The association between uric acid and cardiovascular disease is incompletely understood. In particular, the prognostic value of uric acid in patients with acute coronary syndromes who undergo ...percutaneous coronary intervention has not been studied. This study included 5,124 patients with acute coronary syndromes who underwent percutaneous coronary intervention: 1,629 with acute ST-segment elevation myocardial infarction, 1,332 with acute non–ST-segment elevation myocardial infarction, and 2,163 with unstable angina. The primary end point was 1-year mortality. Patients were divided into quartiles according to uric acid level as follows: quartile 1, 1.3 to <5.3 mg/dl; quartile 2, 5.3 to <6.3 mg/dl; quartile 3, 6.3 to <7.5 mg/dl; and quartile 4, 7.5 to 18.4 mg/dl.

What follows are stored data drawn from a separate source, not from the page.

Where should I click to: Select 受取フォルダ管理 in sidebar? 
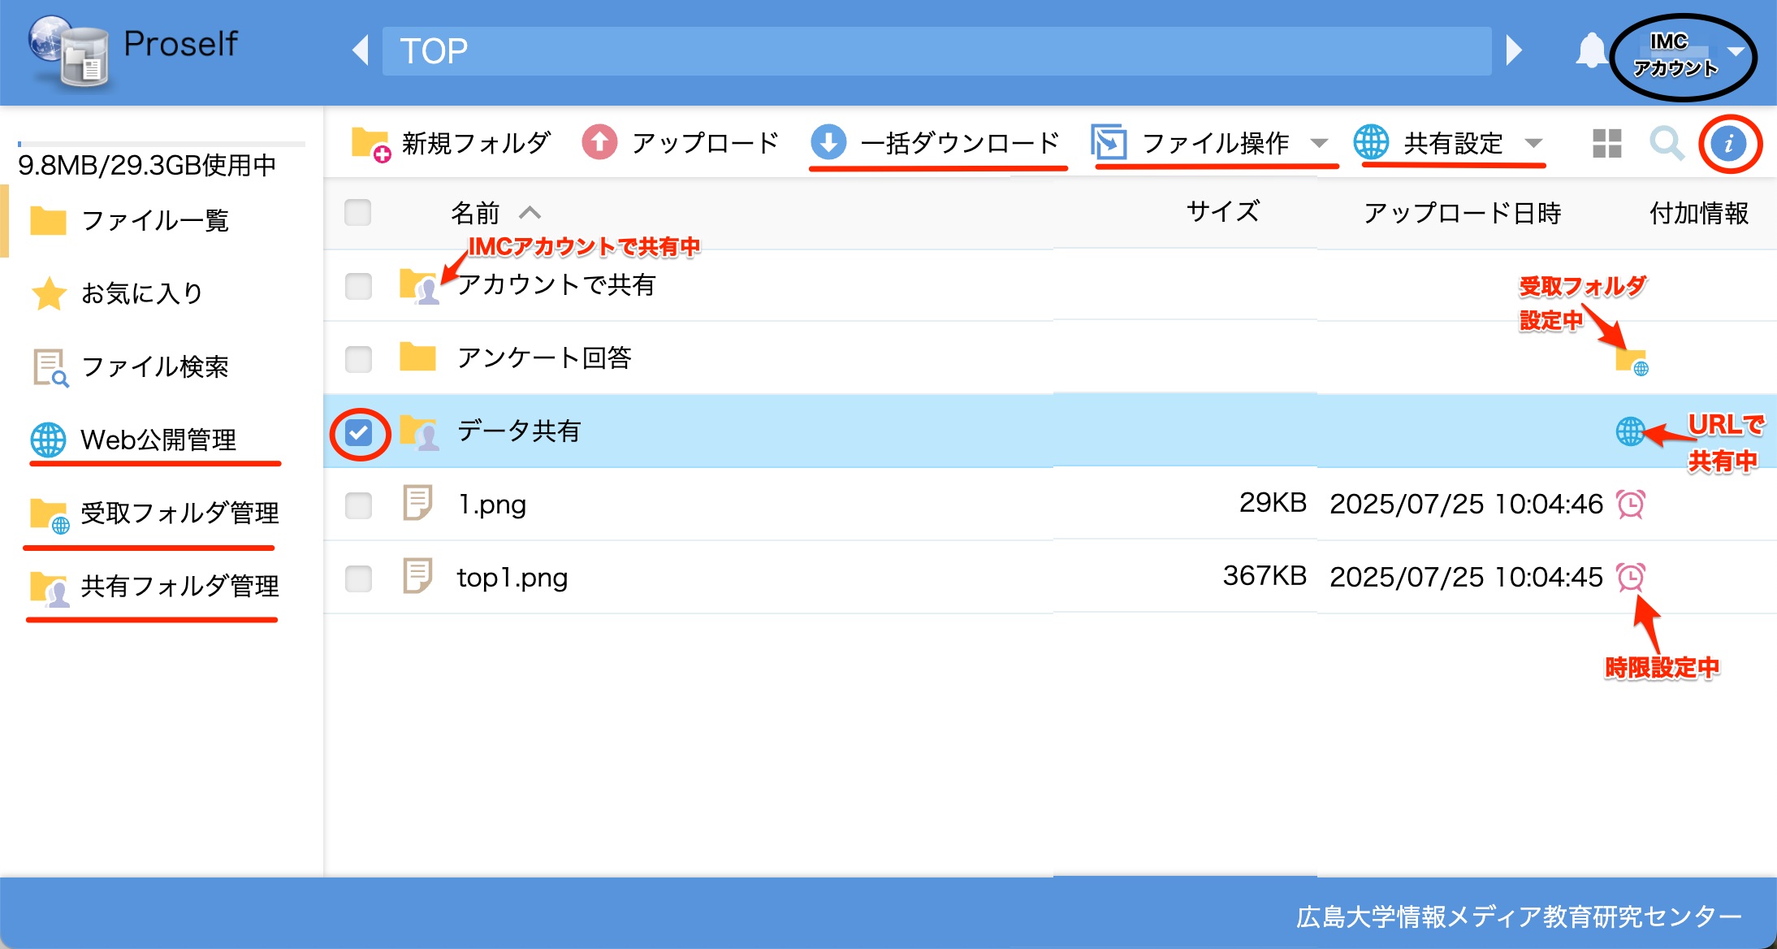tap(179, 513)
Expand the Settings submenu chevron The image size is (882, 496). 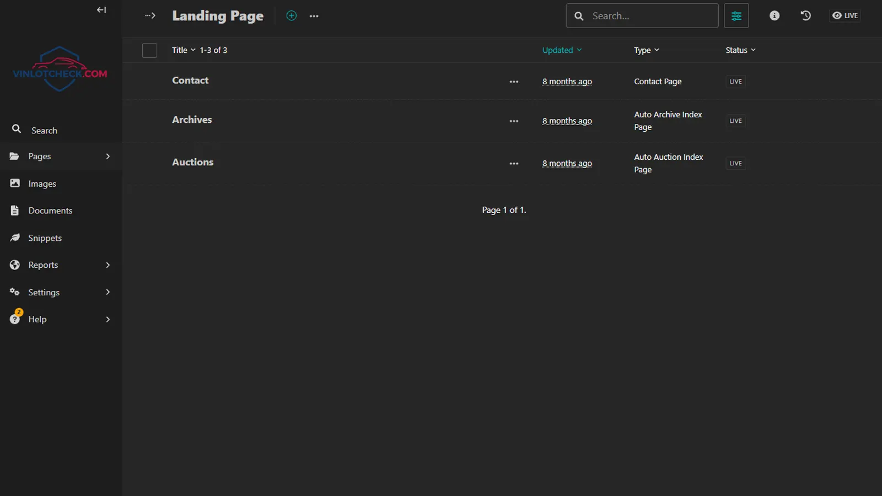(107, 292)
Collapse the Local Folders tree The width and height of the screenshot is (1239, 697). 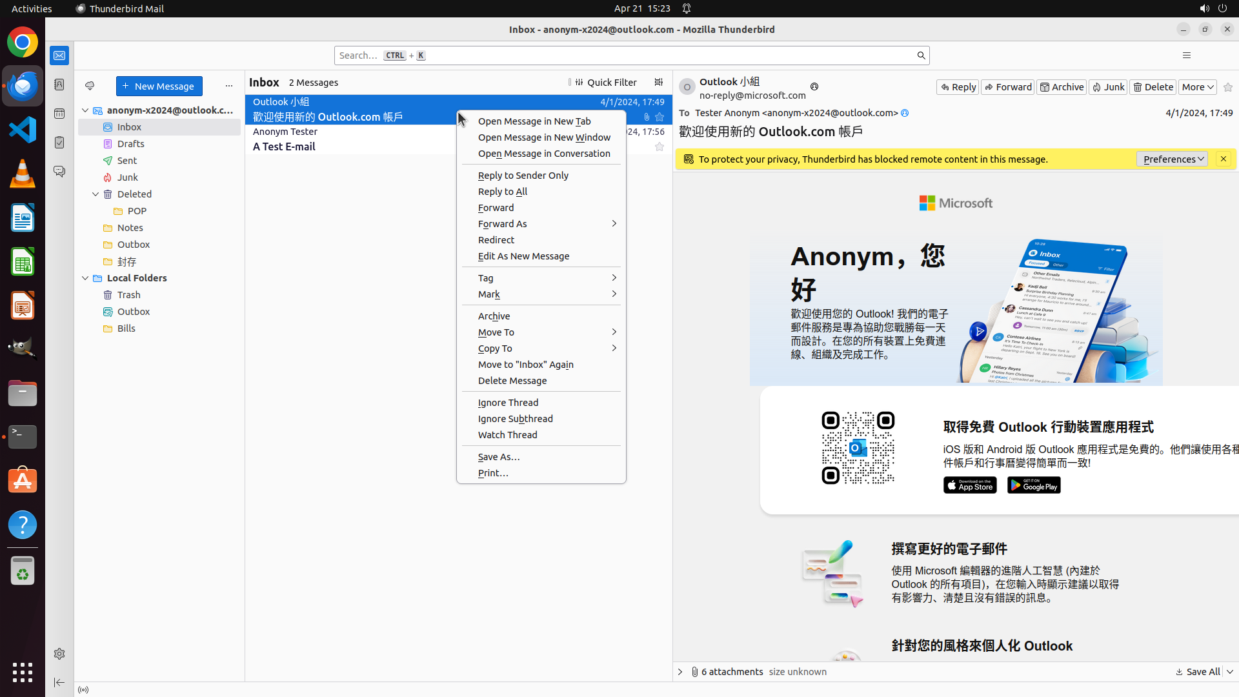85,278
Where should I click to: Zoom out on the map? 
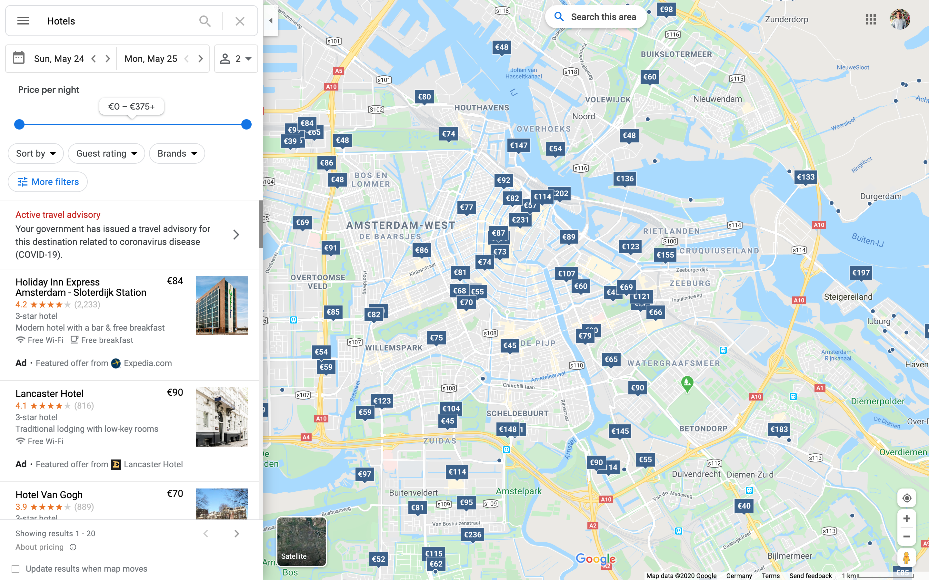pos(906,536)
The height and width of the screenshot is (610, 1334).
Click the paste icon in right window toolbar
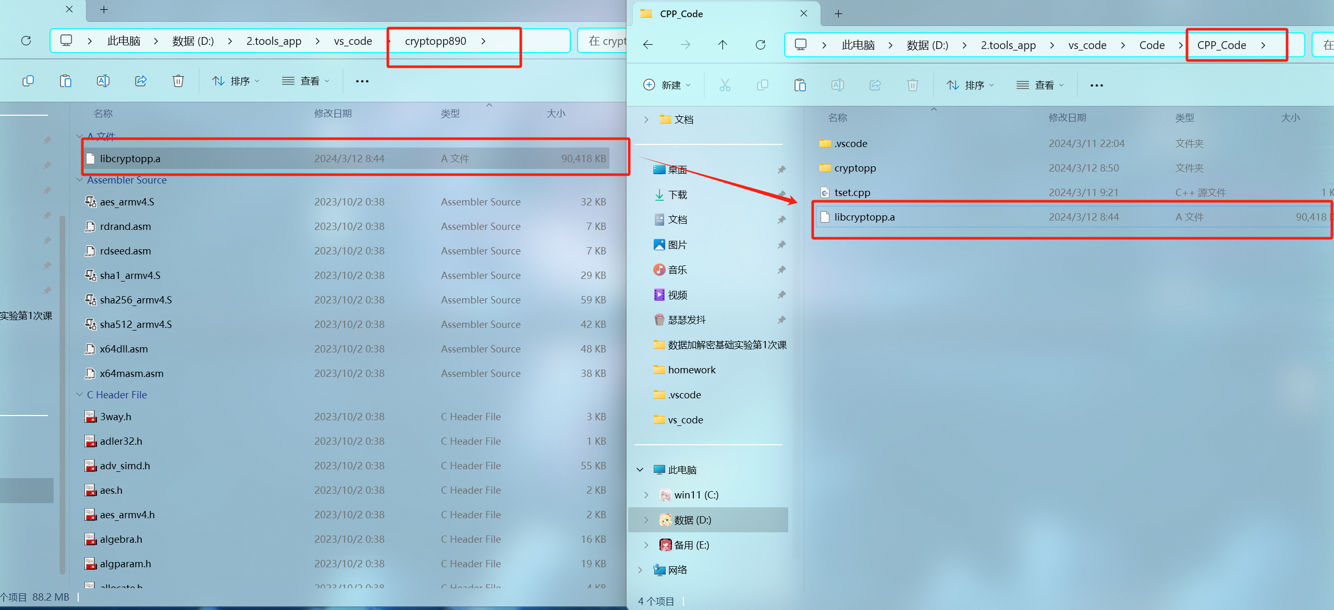[800, 85]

There were 450 deaths during follow-up: 80 deaths in quartile 1, 77deaths in quartile 2, 72 deaths in quartile 3, and 221 deaths in quartile 4 of uric acid (Kaplan-Meier estimates of 1-year mortality 6.4%, 6.2%, 5.6%, and 17.4%, respectively; unadjusted hazard ratio 3.05, 95% confidence interval 2.54 to 3.67, p <0.001 for fourth vs first quartile of uric acid). After adjustment for traditional cardiovascular risk factors, renal function, and inflammatory status, the association between uric acid and mortality remained significant, with a 12% increase in the adjusted risk for 1-year mortality for every 1 mg/dl increase in the uric acid level. Uric acid improved the discriminatory power of the predictive model regarding 1-year mortality (absolute integrated discrimination improvement 0.008, p = 0.005). In conclusion, elevated levels of uric acid are an independent predictor of 1-year mortality across the whole spectrum of patients with acute coronary syndromes treated with percutaneous coronary intervention.